# Need Advice - Might Adopt A New V



## KB87 (Jan 30, 2012)

As I've done many times before- I'm turning to the V forums.

My fiance and I have discussed adding another V to the mix but were thinking about doing it next year after we've both finished taking our CPA exams and have had our wedding. We have selected a breeder to get a puppy from for a late 2014/early 2015 litter but agreed that we would adopt the right dog if it came along when we were looking to add another to our family. Well...it turns out that I think the "right" one has popped up. Just a lot sooner than either of us expected or hoped for. So now my fiance thinks we still need to wait and I think we need to take the opportunity and run with it but we've run into a few questions/concerns that maybe the forum can help to answer or give some feedback/experience on (ya know, so I have a better argument).

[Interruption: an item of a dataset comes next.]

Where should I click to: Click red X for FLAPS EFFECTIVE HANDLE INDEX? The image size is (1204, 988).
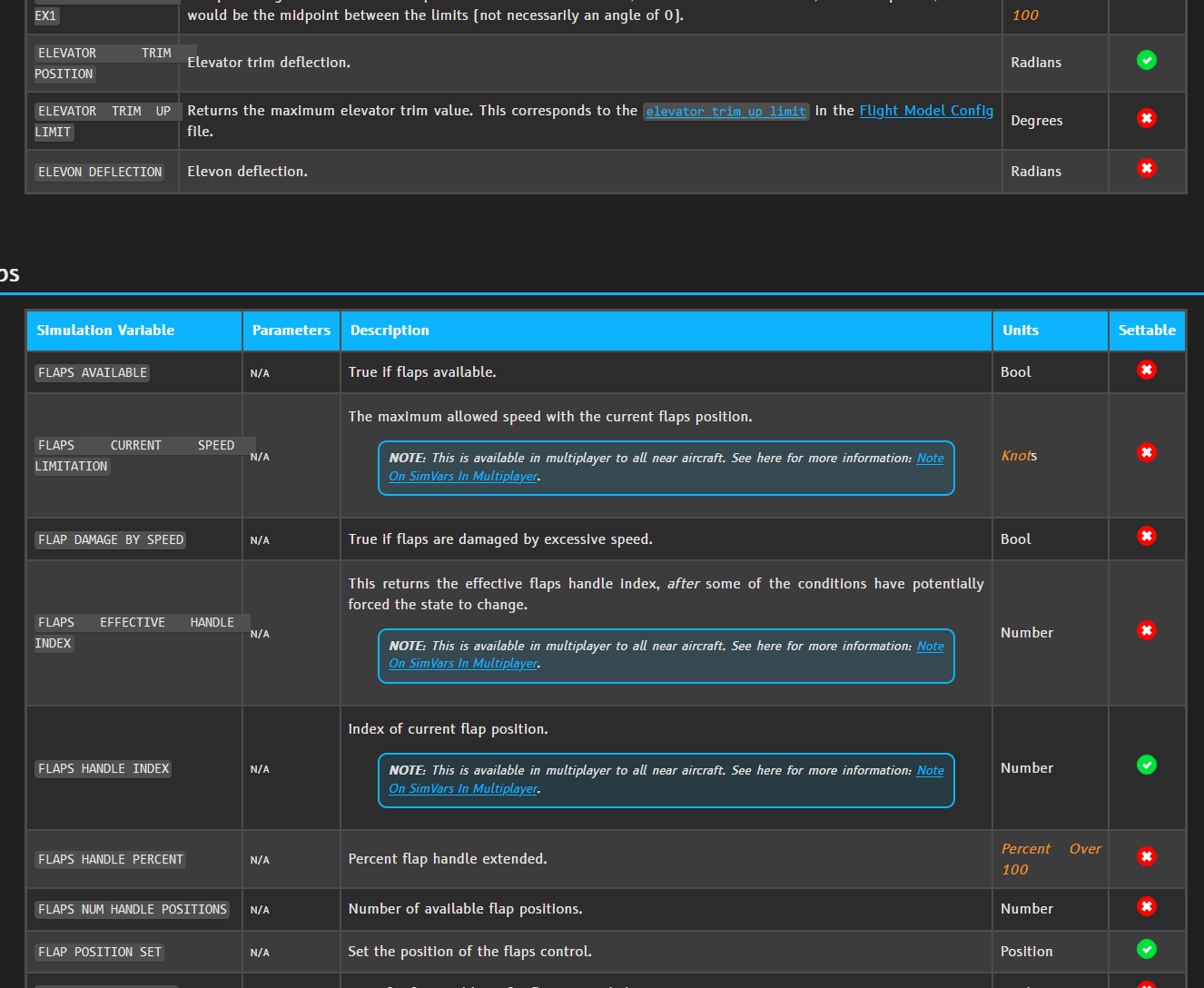(1147, 630)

Our Haeden just turned 1 at the beginning of March and is by far the sweetest, most loving dog I've ever been around. He loves any dog so I know he would get along with a new V should we bring one into our situation. The dog that we are looking at adopting is about 5 hours away from where we are so we can't just go visit, see how they do and go home and sleep on it without making another round trip again. The owner of the dog is looking to get him into a better situation as him and his family have a lot going on (I'll be general about it and not go into details). He's a male, neutered V that is just about 1. He's been around kids, has had some training and I've been told he gets along well with other dogs. From the sounds of it- he's exactly what we'd want in our new addition. Plus, I love that I will be in direct contact with the owner so I can know where he came from, get more details and know where he's been in his past year of life. It all seems win-win-win to me.

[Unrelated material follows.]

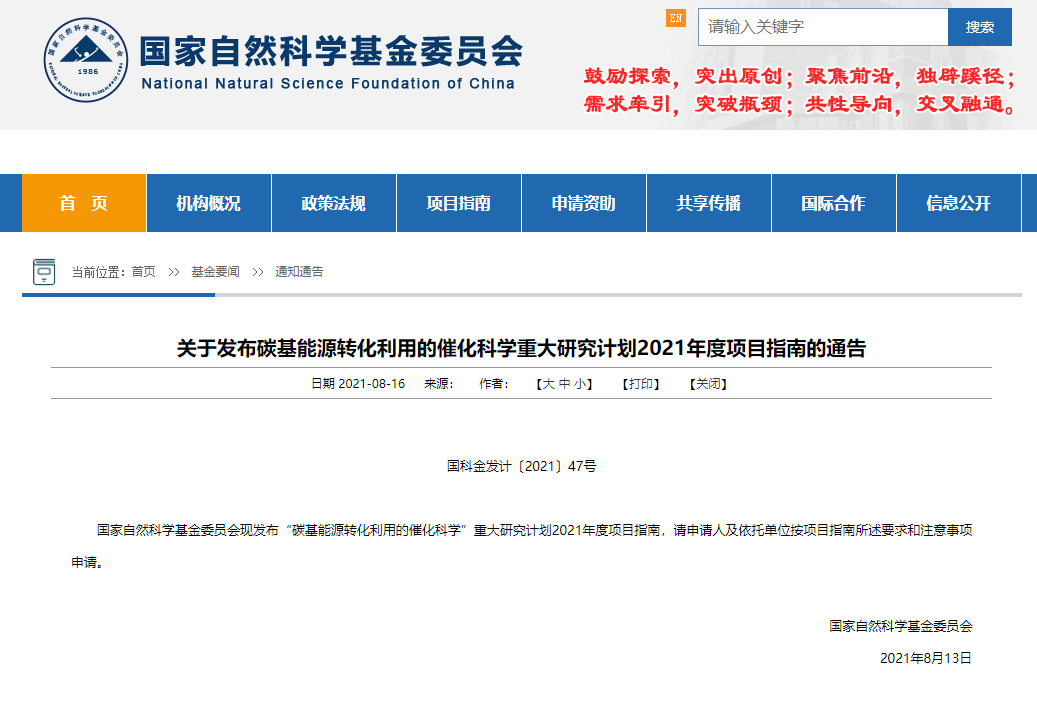This screenshot has width=1037, height=704.
Task: Set font size to 大 (large)
Action: tap(548, 384)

Now that we're thinking about it we have questions: what if we drive all the way there and they seem to get along but once we're home they don't? What if the new dog really doesn't like other dogs? I guess I just would love to hear how some of the members incorporated a new, older V into their home while having an existing V. What issues did you encounter? How long did it take for them to get used to each other?


----------



## mswhipple (Mar 7, 2011)

KB87, I can only offer my personal experience... but when I brought Willie home, I had another dog, a female V-mix, who was about nine years old at the time. She was predominantly Vizsla. Don't know her age for sure, because she was also a rescue. Willie was about two.

Well, there wasn't any adjustment period at all. They loved each other immediately! Totally and completely. It was as if they had grown up together. That's all I can tell you.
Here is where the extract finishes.